> [YOUR ASSIGNMENT]:
Reproduce all of the following data verbatim, line by line.
:::
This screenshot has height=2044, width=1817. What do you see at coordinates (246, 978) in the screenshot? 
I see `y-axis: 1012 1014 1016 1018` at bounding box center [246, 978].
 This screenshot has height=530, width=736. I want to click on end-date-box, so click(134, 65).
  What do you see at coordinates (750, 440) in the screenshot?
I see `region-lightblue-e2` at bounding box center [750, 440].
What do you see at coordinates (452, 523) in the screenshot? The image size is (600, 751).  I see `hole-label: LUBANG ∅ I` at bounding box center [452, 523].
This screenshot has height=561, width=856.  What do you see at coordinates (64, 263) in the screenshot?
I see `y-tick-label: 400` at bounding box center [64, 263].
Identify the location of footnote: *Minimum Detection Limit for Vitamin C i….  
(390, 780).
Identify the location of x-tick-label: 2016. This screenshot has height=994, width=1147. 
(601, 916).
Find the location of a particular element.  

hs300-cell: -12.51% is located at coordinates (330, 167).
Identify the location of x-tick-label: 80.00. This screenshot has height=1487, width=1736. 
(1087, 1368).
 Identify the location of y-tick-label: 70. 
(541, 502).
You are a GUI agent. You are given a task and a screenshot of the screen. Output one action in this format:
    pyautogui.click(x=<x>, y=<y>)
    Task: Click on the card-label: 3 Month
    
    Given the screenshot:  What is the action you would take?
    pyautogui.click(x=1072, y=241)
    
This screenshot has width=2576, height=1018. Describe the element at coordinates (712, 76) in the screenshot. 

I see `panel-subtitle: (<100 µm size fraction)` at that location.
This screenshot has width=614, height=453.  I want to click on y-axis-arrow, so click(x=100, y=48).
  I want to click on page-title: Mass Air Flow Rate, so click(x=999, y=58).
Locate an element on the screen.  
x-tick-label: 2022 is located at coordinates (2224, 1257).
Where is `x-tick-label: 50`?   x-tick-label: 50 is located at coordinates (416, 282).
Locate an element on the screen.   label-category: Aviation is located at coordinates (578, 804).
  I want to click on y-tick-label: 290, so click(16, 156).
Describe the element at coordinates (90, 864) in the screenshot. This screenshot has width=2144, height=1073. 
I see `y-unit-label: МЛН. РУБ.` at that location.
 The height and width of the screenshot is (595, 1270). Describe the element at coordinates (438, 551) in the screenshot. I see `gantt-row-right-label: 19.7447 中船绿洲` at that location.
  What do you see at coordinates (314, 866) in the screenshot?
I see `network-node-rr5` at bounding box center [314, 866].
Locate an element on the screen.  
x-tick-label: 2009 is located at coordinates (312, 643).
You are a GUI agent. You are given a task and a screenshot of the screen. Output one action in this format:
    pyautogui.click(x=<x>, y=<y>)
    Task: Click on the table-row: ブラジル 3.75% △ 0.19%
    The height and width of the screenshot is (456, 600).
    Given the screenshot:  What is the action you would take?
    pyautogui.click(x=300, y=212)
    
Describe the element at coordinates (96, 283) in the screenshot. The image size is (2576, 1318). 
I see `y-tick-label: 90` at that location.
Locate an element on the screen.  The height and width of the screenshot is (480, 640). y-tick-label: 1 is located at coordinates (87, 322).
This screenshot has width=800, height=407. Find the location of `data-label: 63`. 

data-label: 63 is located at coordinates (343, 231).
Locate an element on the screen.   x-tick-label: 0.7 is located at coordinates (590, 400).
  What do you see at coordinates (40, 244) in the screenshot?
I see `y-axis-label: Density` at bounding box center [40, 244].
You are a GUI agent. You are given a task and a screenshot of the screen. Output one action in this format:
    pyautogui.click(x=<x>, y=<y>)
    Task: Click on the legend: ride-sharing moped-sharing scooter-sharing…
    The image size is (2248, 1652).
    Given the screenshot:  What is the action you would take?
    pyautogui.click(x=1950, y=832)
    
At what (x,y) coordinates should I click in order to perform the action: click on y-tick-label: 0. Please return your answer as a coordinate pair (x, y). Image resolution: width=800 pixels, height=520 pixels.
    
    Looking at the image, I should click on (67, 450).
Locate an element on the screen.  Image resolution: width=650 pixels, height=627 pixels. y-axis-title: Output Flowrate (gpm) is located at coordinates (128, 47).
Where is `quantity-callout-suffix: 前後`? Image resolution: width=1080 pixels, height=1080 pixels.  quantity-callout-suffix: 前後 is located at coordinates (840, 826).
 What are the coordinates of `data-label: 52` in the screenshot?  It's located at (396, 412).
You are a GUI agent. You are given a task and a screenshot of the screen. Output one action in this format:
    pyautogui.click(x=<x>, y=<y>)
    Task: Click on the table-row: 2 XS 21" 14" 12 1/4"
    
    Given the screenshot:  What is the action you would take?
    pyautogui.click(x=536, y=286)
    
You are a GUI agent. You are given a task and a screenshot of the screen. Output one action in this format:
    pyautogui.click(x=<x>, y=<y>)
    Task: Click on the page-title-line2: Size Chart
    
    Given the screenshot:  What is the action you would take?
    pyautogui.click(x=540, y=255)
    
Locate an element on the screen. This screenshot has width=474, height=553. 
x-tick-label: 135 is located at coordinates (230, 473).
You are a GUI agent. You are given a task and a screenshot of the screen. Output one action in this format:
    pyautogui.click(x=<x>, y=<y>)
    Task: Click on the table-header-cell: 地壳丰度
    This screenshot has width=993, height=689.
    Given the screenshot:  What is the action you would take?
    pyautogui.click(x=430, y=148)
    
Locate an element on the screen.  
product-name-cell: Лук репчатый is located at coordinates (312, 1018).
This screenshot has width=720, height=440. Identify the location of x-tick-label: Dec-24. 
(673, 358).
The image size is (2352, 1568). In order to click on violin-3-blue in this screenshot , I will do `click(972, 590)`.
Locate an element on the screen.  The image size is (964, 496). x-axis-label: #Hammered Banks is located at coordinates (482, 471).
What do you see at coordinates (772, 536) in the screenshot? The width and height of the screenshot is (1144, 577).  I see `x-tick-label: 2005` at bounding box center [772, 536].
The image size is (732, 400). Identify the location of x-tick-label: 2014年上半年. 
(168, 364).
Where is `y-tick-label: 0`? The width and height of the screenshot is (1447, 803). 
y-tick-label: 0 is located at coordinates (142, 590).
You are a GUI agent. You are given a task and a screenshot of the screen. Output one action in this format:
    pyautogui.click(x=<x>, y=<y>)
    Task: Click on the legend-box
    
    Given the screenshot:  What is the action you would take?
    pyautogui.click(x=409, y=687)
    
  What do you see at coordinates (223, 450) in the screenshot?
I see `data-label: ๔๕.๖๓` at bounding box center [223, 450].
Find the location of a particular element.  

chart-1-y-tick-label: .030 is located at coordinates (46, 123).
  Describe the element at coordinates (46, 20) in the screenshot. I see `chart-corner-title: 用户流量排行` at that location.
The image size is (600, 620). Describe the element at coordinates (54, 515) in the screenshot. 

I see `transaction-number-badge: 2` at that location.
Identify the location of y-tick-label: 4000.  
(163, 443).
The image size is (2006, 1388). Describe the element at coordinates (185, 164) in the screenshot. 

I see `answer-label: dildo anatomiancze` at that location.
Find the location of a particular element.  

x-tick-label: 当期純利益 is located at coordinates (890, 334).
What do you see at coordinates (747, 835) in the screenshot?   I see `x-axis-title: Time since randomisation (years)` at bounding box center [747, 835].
:::
> [ANSWER SPACE]:
This screenshot has height=2044, width=1817. What do you see at coordinates (246, 978) in the screenshot? 
I see `y-axis: 1012 1014 1016 1018` at bounding box center [246, 978].
 This screenshot has height=530, width=736. I want to click on end-date-box, so click(134, 65).
  What do you see at coordinates (750, 440) in the screenshot?
I see `region-lightblue-e2` at bounding box center [750, 440].
What do you see at coordinates (452, 523) in the screenshot? The image size is (600, 751).  I see `hole-label: LUBANG ∅ I` at bounding box center [452, 523].
This screenshot has height=561, width=856.  What do you see at coordinates (64, 263) in the screenshot?
I see `y-tick-label: 400` at bounding box center [64, 263].
Identify the location of footnote: *Minimum Detection Limit for Vitamin C i….  
(390, 780).
Identify the location of x-tick-label: 2016. This screenshot has height=994, width=1147. 
(601, 916).
Find the location of a particular element.  

hs300-cell: -12.51% is located at coordinates (330, 167).
Identify the location of x-tick-label: 80.00. This screenshot has height=1487, width=1736. 
(1087, 1368).
 Identify the location of y-tick-label: 70. 
(541, 502).
You are a GUI agent. You are given a task and a screenshot of the screen. Output one action in this format:
    pyautogui.click(x=<x>, y=<y>)
    Task: Click on the card-label: 3 Month
    
    Given the screenshot:  What is the action you would take?
    pyautogui.click(x=1072, y=241)
    
This screenshot has width=2576, height=1018. Describe the element at coordinates (712, 76) in the screenshot. 

I see `panel-subtitle: (<100 µm size fraction)` at that location.
This screenshot has width=614, height=453.  I want to click on y-axis-arrow, so click(x=100, y=48).
  I want to click on page-title: Mass Air Flow Rate, so click(x=999, y=58).
Locate an element on the screen.  
x-tick-label: 2022 is located at coordinates (2224, 1257).
Where is `x-tick-label: 50`?   x-tick-label: 50 is located at coordinates (416, 282).
Locate an element on the screen.   label-category: Aviation is located at coordinates (578, 804).
  I want to click on y-tick-label: 290, so click(16, 156).
Describe the element at coordinates (90, 864) in the screenshot. This screenshot has width=2144, height=1073. 
I see `y-unit-label: МЛН. РУБ.` at that location.
 The height and width of the screenshot is (595, 1270). Describe the element at coordinates (438, 551) in the screenshot. I see `gantt-row-right-label: 19.7447 中船绿洲` at that location.
  What do you see at coordinates (314, 866) in the screenshot?
I see `network-node-rr5` at bounding box center [314, 866].
Locate an element on the screen.  
x-tick-label: 2009 is located at coordinates (312, 643).
You are a GUI agent. You are given a task and a screenshot of the screen. Output one action in this format:
    pyautogui.click(x=<x>, y=<y>)
    Task: Click on the table-row: ブラジル 3.75% △ 0.19%
    The height and width of the screenshot is (456, 600).
    Given the screenshot:  What is the action you would take?
    pyautogui.click(x=300, y=212)
    
Describe the element at coordinates (96, 283) in the screenshot. The image size is (2576, 1318). 
I see `y-tick-label: 90` at that location.
Locate an element on the screen.  The height and width of the screenshot is (480, 640). y-tick-label: 1 is located at coordinates (87, 322).
This screenshot has width=800, height=407. Find the location of `data-label: 63`. 

data-label: 63 is located at coordinates (343, 231).
Locate an element on the screen.   x-tick-label: 0.7 is located at coordinates (590, 400).
  What do you see at coordinates (40, 244) in the screenshot?
I see `y-axis-label: Density` at bounding box center [40, 244].
You are a GUI agent. You are given a task and a screenshot of the screen. Output one action in this format:
    pyautogui.click(x=<x>, y=<y>)
    Task: Click on the legend: ride-sharing moped-sharing scooter-sharing…
    The image size is (2248, 1652).
    Given the screenshot:  What is the action you would take?
    pyautogui.click(x=1950, y=832)
    
At what (x,y) coordinates should I click in order to perform the action: click on y-tick-label: 0. Please return your answer as a coordinate pair (x, y). Image resolution: width=800 pixels, height=520 pixels.
    
    Looking at the image, I should click on (67, 450).
Locate an element on the screen.  Image resolution: width=650 pixels, height=627 pixels. y-axis-title: Output Flowrate (gpm) is located at coordinates (128, 47).
Where is `quantity-callout-suffix: 前後`? Image resolution: width=1080 pixels, height=1080 pixels.  quantity-callout-suffix: 前後 is located at coordinates (840, 826).
 What are the coordinates of `data-label: 52` in the screenshot?  It's located at (396, 412).
You are a GUI agent. You are given a task and a screenshot of the screen. Output one action in this format:
    pyautogui.click(x=<x>, y=<y>)
    Task: Click on the table-row: 2 XS 21" 14" 12 1/4"
    
    Given the screenshot:  What is the action you would take?
    pyautogui.click(x=536, y=286)
    
You are a GUI agent. You are given a task and a screenshot of the screen. Output one action in this format:
    pyautogui.click(x=<x>, y=<y>)
    Task: Click on the page-title-line2: Size Chart
    
    Given the screenshot:  What is the action you would take?
    pyautogui.click(x=540, y=255)
    
Locate an element on the screen. This screenshot has width=474, height=553. 
x-tick-label: 135 is located at coordinates (230, 473).
You are a GUI agent. You are given a task and a screenshot of the screen. Output one action in this format:
    pyautogui.click(x=<x>, y=<y>)
    Task: Click on the table-header-cell: 地壳丰度
    This screenshot has width=993, height=689.
    Given the screenshot:  What is the action you would take?
    pyautogui.click(x=430, y=148)
    
Locate an element on the screen.  
product-name-cell: Лук репчатый is located at coordinates (312, 1018).
This screenshot has width=720, height=440. Identify the location of x-tick-label: Dec-24. 
(673, 358).
The image size is (2352, 1568). In order to click on violin-3-blue in this screenshot , I will do `click(972, 590)`.
Locate an element on the screen.  The image size is (964, 496). x-axis-label: #Hammered Banks is located at coordinates (482, 471).
What do you see at coordinates (772, 536) in the screenshot? The width and height of the screenshot is (1144, 577).  I see `x-tick-label: 2005` at bounding box center [772, 536].
The image size is (732, 400). Identify the location of x-tick-label: 2014年上半年. 
(168, 364).
Where is `y-tick-label: 0`? The width and height of the screenshot is (1447, 803). 
y-tick-label: 0 is located at coordinates (142, 590).
You are a GUI agent. You are given a task and a screenshot of the screen. Output one action in this format:
    pyautogui.click(x=<x>, y=<y>)
    Task: Click on the legend-box
    
    Given the screenshot:  What is the action you would take?
    pyautogui.click(x=409, y=687)
    
  What do you see at coordinates (223, 450) in the screenshot?
I see `data-label: ๔๕.๖๓` at bounding box center [223, 450].
Find the location of a particular element.  

chart-1-y-tick-label: .030 is located at coordinates (46, 123).
  Describe the element at coordinates (46, 20) in the screenshot. I see `chart-corner-title: 用户流量排行` at that location.
The image size is (600, 620). Describe the element at coordinates (54, 515) in the screenshot. 

I see `transaction-number-badge: 2` at that location.
Identify the location of y-tick-label: 4000.  
(163, 443).
The image size is (2006, 1388). Describe the element at coordinates (185, 164) in the screenshot. 

I see `answer-label: dildo anatomiancze` at that location.
Find the location of a particular element.  

x-tick-label: 当期純利益 is located at coordinates (890, 334).
What do you see at coordinates (747, 835) in the screenshot?   I see `x-axis-title: Time since randomisation (years)` at bounding box center [747, 835].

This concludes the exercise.